Based on the latest inflation data, and with reference to GDP data, business investment data, real estate sales data and personal consumption data, the author revised the forecast for the Fed's interest rate policy, and now expects a 25-point rate hike at the June 13-14 meeting, and whether to raise interest rates in July depends on future ISM, non-farm payrolls and core inflation data. ISM and non-farm payrolls data are more important because the real economy does not cool down, and inflation cannot come down. The June meeting continues to raise interest rates on the premise that the debt ceiling issue will be resolved by then and there will be no major turmoil in financial markets.

The RMB exchange rate against the US dollar has recently broken several thresholds, and the onshore exchange rate has depreciated to 7.06, which has attracted the attention of many people. First of all, it is stated that this is mainly due to the appreciation of the United States dollar. Over the past month, the onshore yuan has depreciated by 1.8% against the dollar, while the euro has lost 2.7% against the US dollar, the yen by 4.3% and the pound by 1.1% over the same period. Therefore, this is a dollar action, not a yuan action. The dollar's recent sudden strengthening is mainly due to the market's wavering expectations that the Fed will pause interest rate hikes, which has stampeded the already crowded bearish dollar trading.

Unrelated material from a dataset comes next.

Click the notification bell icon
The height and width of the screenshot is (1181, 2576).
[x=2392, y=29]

Compared with other major currencies, the RMB exchange rate is relatively stable. One is that China has a huge trade surplus, and the other is that the exchange rate trend is affected by policy, but Chinese is more sensitive to the fluctuations of the renminbi exchange rate than other countries. The weakening of the renminbi exchange rate is actually a supplement to last year's relatively stable decline. Last year, the renminbi was more stable than the euro, the pound sterling and the yen. The future trend of the RMB exchange rate depends on the relative trend of the Chinese economy with the economies of the United States, Europe and Japan, People's Bank of China the policy of the US Federal Reserve, the European Central Bank and the Bank of Japan.

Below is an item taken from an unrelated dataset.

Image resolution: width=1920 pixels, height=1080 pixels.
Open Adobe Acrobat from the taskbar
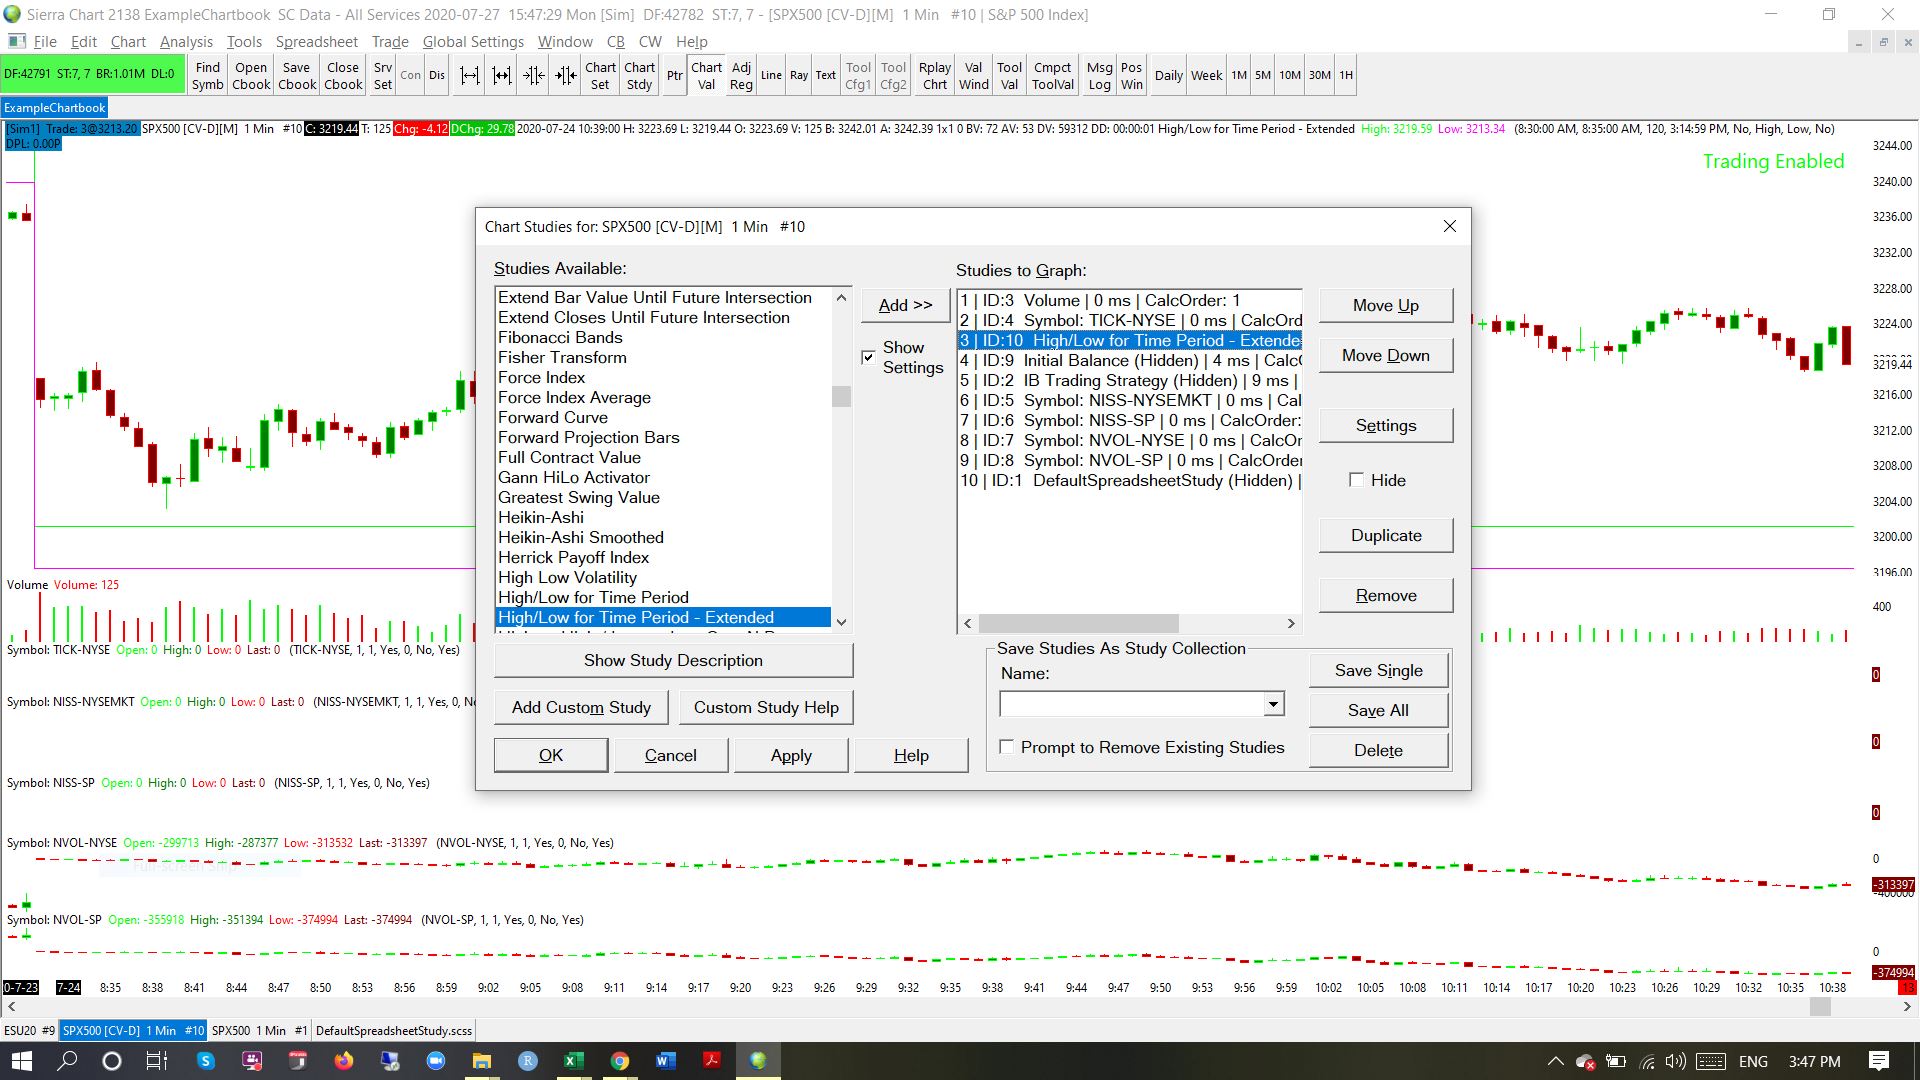point(712,1061)
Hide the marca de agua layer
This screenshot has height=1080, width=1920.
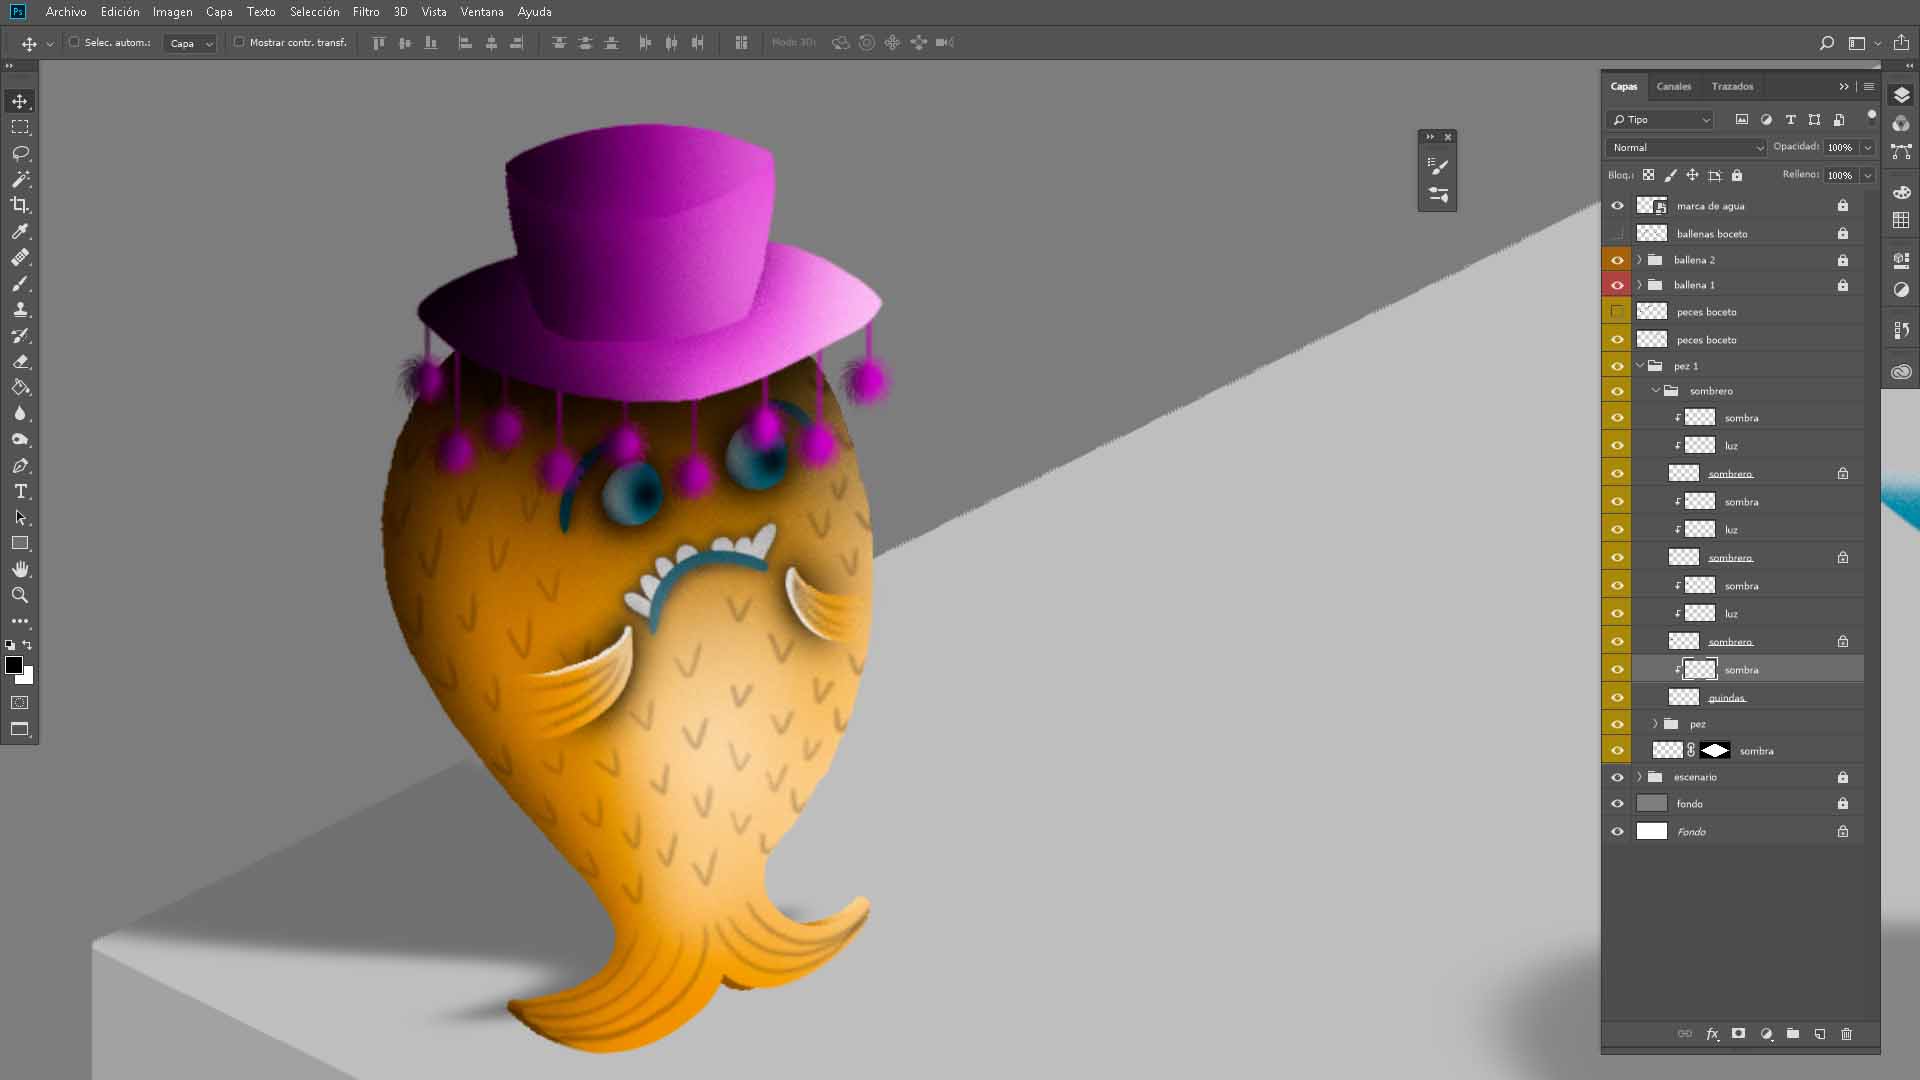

The author believes that China needs to further ease monetary policy and improve the efficiency of credit expansion, and the timing is estimated to be faster than that of the United States and Europe. If the depreciation of the exchange rate helps break the deflationary mentality, allowing the RMB exchange rate to depreciate a little more is a reasonable countercyclical macro policy.

There are three market highlights this week, 1) US non-farm payrolls data, which is expected to add 200,000 jobs. Rising jobs and wages are important for whether the Fed continues to raise interest rates. 2) US debt ceiling negotiations and follow-up, and 3) Eurozone CPI are expected to slide rapidly to 6.4%, although core inflation remains hovering at 5.4%. China's May PMI should also pay attention.